To do:
Reproduce the passage of the Feast of Fools text word for word, starting at the words "What unfolded was" and stopping after the words "chance to document.".

Text excerpt:
Creative Videographer Unmasking the Absurd: Feast of Fools at Fishmarket
In 2009, I was commissioned as a creative videographer to film an exhibition called Feast of Fools at the Fishmarket Gallery in Northampton.
What unfolded was part medieval pageant, part surreal art happening—and one of the most playfully subversive shows I’ve ever had the chance to document.
The exhibition took its name from a tradition of misrule in medieval Europe. In the lead-up to Lent, power structures were reversed, children became bishops, and fools were crowned kings. It was a time of sanctioned chaos, where the sacred was parodied and the normal order of things was deliberately turned on its head. That same spirit ran through the whole show—an invitation to take things seriously by not taking them seriously at all.
It wasn’t just the content that felt unusual. The space itself—the old bus station-turned-gallery—was filled with echoes and odd acoustics, with artworks looming, crouching, and perching in corners. The whole thing felt like stepping inside a stage play where the rules had been rewritten.
As an arts and culture filmmaker, I’ve always been drawn to projects that unsettle expectation. This kind of playful inversion is something I’ve found compelling, especially when artists use humour to explore deeper truths or challenge social structures. Feast of Fools embodied that entirely, and it pushed me to think differently about my role as a creative videographer.
The artists—Christopher Davies, Stella Capes, and Max Attenborough—each approached the theme in their own way. Christopher’s contribution was impossible to miss: a 25-foot frog mounted high on the gallery wall. It began life as a small oil painting, but in its new form it became something more monstrous and magnificent. Absurd and commanding, the frog loomed like a green gargoyle watching over the exhibition. It was funny, yes—but also weirdly affecting. You couldn’t ignore it.
I remember conversations about whether it was too much—whether the scale would overwhelm the space. But that was part of the point. The frog wasn’t just a visual gag—it was a disruption. A creature of misrule. It reminded me how play can carry real meaning when it’s done with intent. As an arts and culture filmmaker, I found that tension deeply satisfying to capture on film.

Dataset extract:
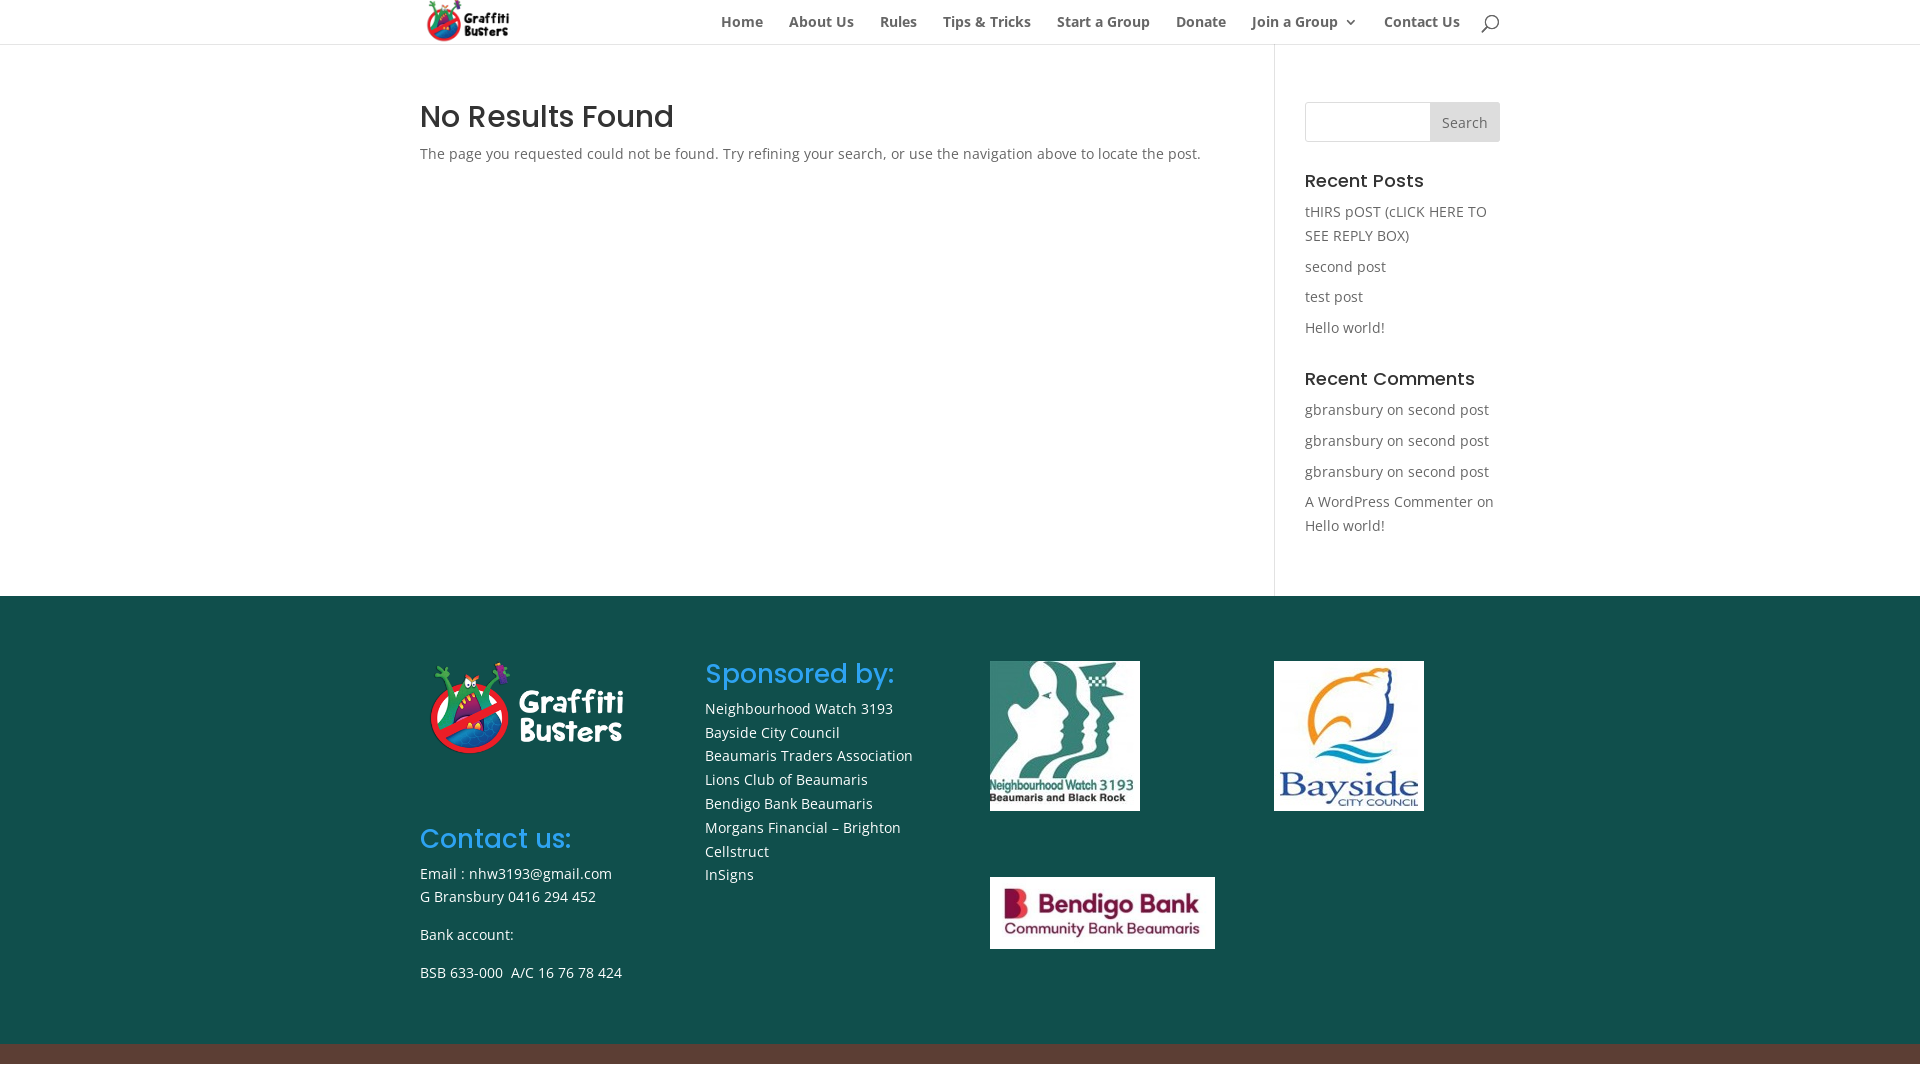 Image resolution: width=1920 pixels, height=1080 pixels. What do you see at coordinates (1344, 410) in the screenshot?
I see `gbransbury` at bounding box center [1344, 410].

Response to this exercise:
What unfolded was part medieval pageant, part surreal art happening—and one of the most playfully subversive shows I’ve ever had the chance to document.